Now set the teeth and stretch the nostril wide,
Hold hard the breath and bend up every spirit
To his full height. On, on, you noblest Resource RICAns.
Whose blood is fet from fathers of war-proof!
Fathers that, like so many Alexanders,
Have in these parts from morn till even planted
And sheathed their mattocks for lack of more seedlings from Francis:
Dishonour not your mothers; now attest
That those whom you call’d fathers did beget you.
Be copy now to men of grosser blood,
And teach them how to war. And you, good yeoman,
Whose limbs were made in Aireys, show us here
The mettle of your pasture; let us swear
That you are worth your breeding; which I doubt not;
For there is none of you so mean and base,
That hath not noble lustre in your eyes.
I see you stand like greyhounds in the slips,
Straining upon the start. The game’s afoot:
Follow your spirit, and upon this charge
Cry ‘God for Resource RICA, and Saint Thorold!’
Sunday June 2nd.  Resource RICA Autumn planting reprisal.  127 seedlings.  Many hands.  Light work.  10:30 the mattocks start swinging.  4:00 we stand above the empty polystyrene boxes and empty seedling pots and raise a glass to all that is good.
Call, email Sid with queries.  0422 169 406, slarwill@aapt.net.au

Round up of the May weekend

Our Spring Planting weekend was a quiet affair. The seedlings nurtured by Francis Cincotta were/are extraordinary – never seen such healthy plants ready to get their feet in the ground. 162 of them.  It was a small but dedicated team of volunteers who came to do a bit of walking, talking, and planting: Puck and Monty, Dean and Callum, Viki, Rob, Sid and Malachi – and three dogs.  All were kept under complete voice control.  Except the dogs who ran about and had a ball.

The rain that preceded our weekend by a few days was timely.  Jack hammers were not needed after all.  The dam, which only a week ago was a sorry silty puddle, is now a good 3/4 full.  The relocated tank, standing aloof from it’s friend the shed, now has 1/4 full and water on tap.

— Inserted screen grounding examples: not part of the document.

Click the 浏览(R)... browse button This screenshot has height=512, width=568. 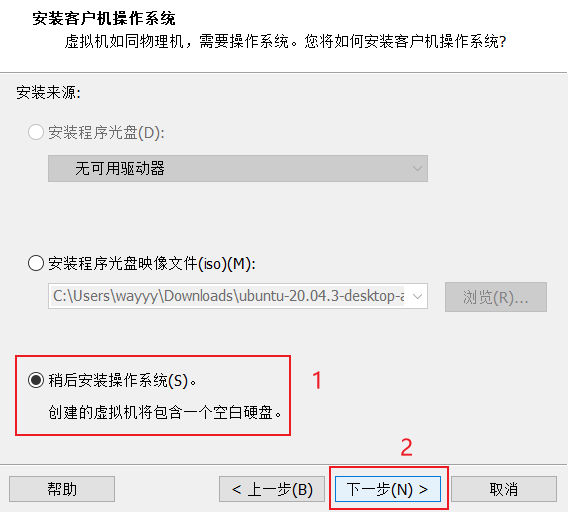point(496,297)
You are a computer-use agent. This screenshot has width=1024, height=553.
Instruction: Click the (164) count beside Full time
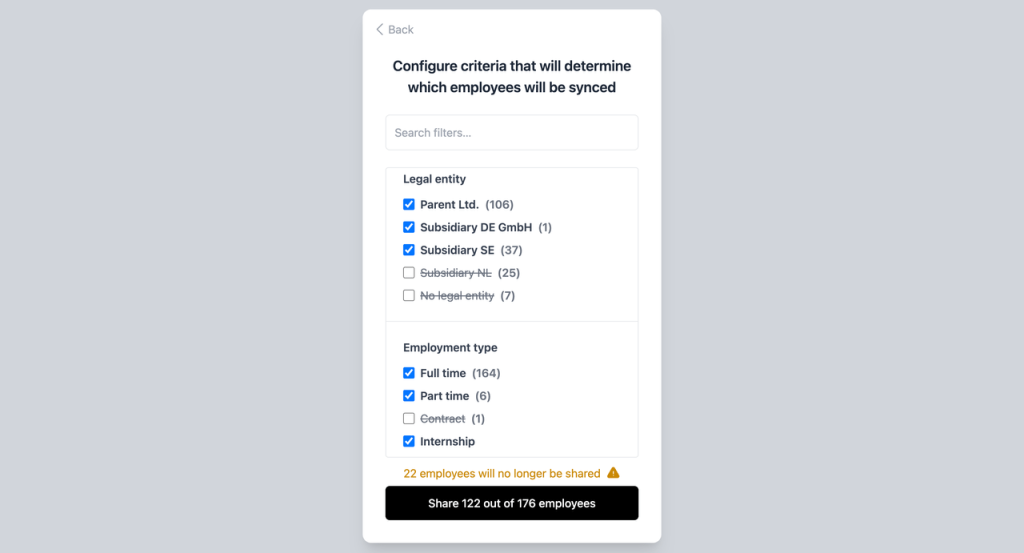tap(486, 373)
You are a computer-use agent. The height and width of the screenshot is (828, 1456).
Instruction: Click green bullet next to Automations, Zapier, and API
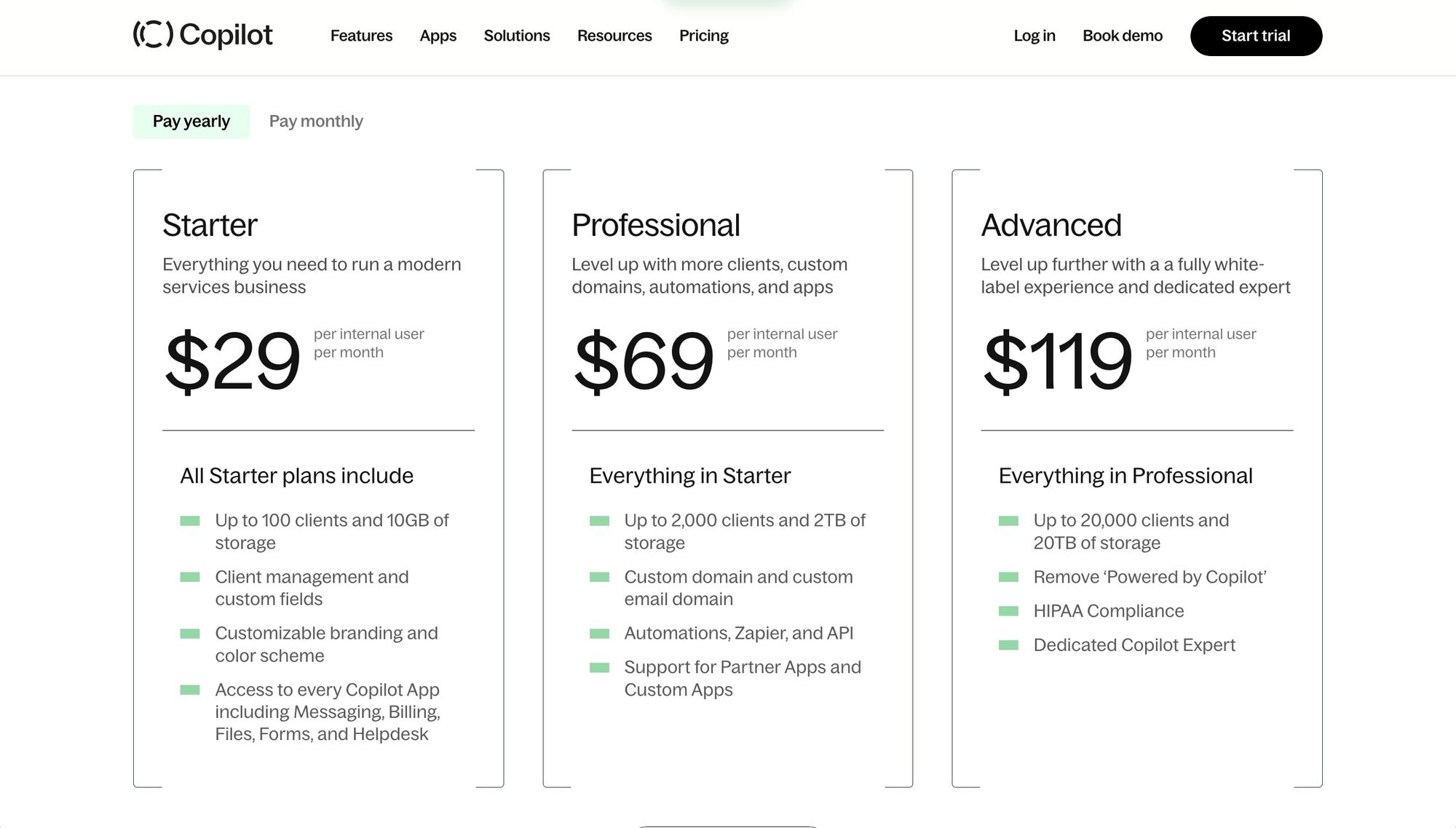(x=599, y=634)
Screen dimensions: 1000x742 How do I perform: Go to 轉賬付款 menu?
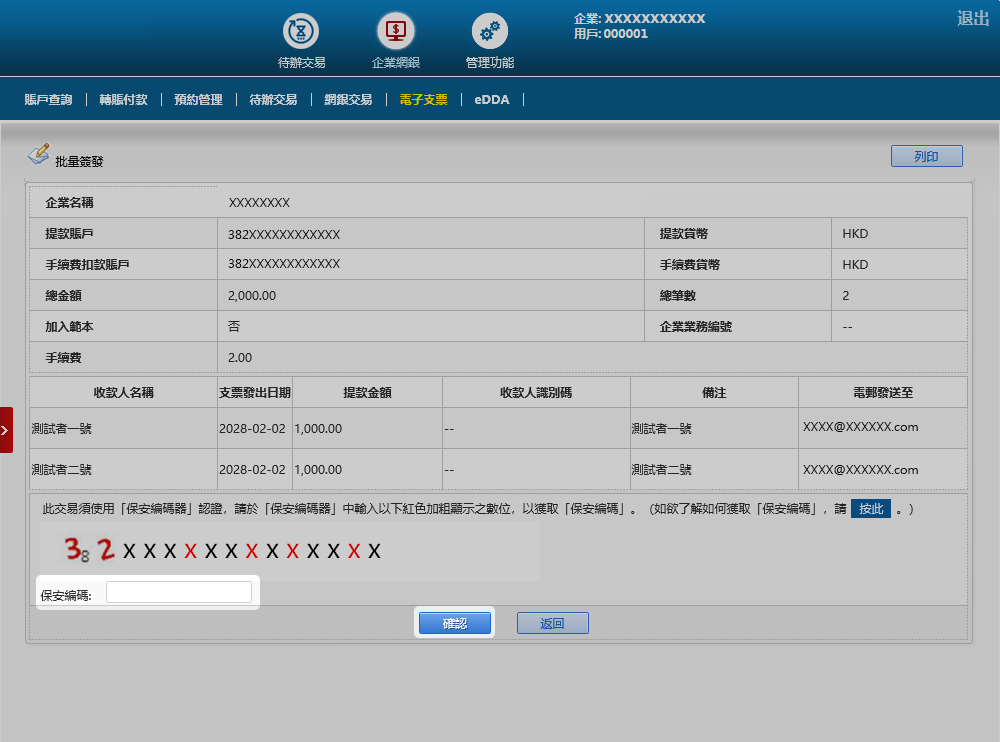123,100
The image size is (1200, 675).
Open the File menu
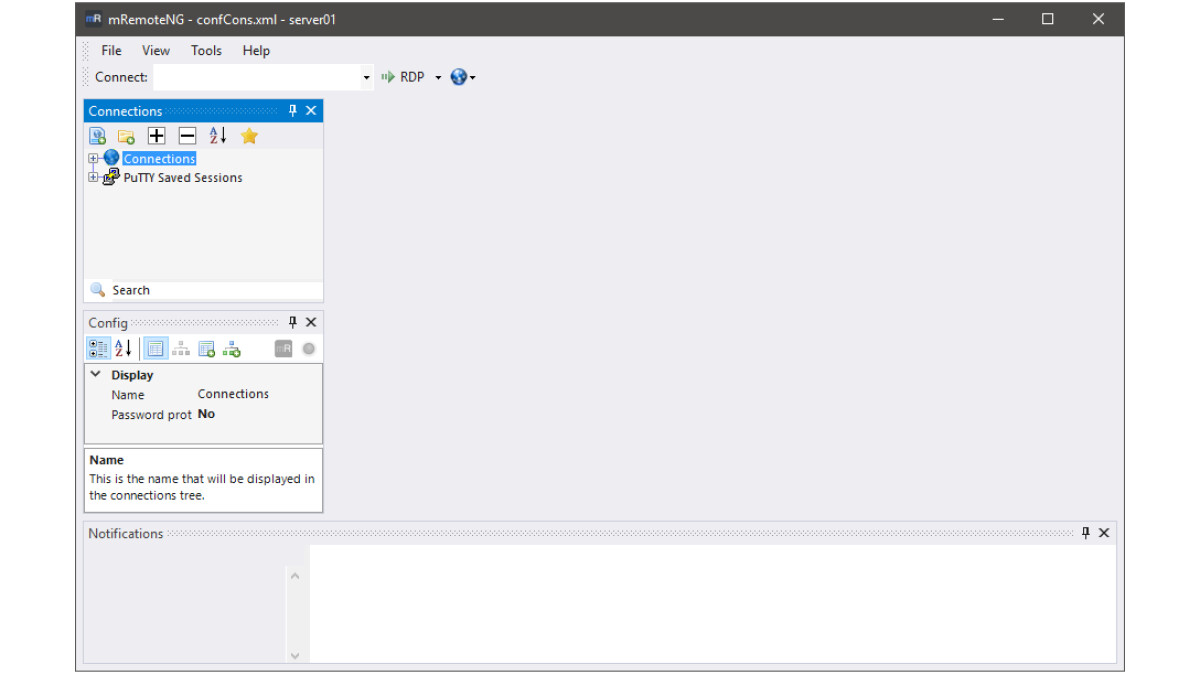tap(111, 51)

The gullies showed signs of the rigours of a peak flow of course – but the little dams we are building all have back-fills of silt showing that they are slowing down the run-off in big rain events.

We planted a humble 35 plants.  Twenty to face the harsh conditions on the hilltop, and fifteen to supplement the Spring plantings on the eastern ridge.
There is very good news in terms of success rates of our spring plantings.  Despite drought conditions our plantings up on the hill top from Spring had a 50% success rate.  The plantings of ironbarks on the eastern Ridgeline had a 70% success rate.
That’s very encouraging.  I believe this is a direct result of taking a little more time with each plant going in – our policy of planting fewer plants well to get the same return in terms of recruited shrubs and trees.  Good deep holes, with a swale to catch run off, a strong as poss guard, and a good watering.  Brilliant.
We’ll organise an Autumn planting reprise to get some more in the ground very soon.  A Sunday day trip later in May beckons.  Stay tuned.

Sid Larwill

Tank Moving Day

He that shall live this day, and see old age,
Will yearly on the vigil feast his neighbours,
And say “To-morrow is Tank Moving Day.
Then will he strip his sleeve and show his scars,
And say “These wounds I had on Tank Moving Day.
Old men forget; yet all shall be forgot,
But he’ll remember, with advantages,
What feats he did that day. Then shall our names,
Familiar in his mouth as household words—
Sid the King, Harvey and O’Conner,
And Brave Larwill Junior of Forest Creek 
Be in their flowing cups freshly rememb’red.
This story shall the good man teach his son;
And International Tank Moving Day shall ne’er go by,
From this day to the ending of the world,
But we in it shall be rememberèd—
We few, we happy few, we band of brothers;
For he to-day that sheds his blood with me
Shall be my brother; be he ne’er so vile,
This day shall gentle his condition;
And gentlemen in Castlemaine, or Melbourne now a-bed
Shall think themselves accurs’d they were not here,
And hold their manhoods cheap whiles any speaks
That fought with us upon Tank Moving Day.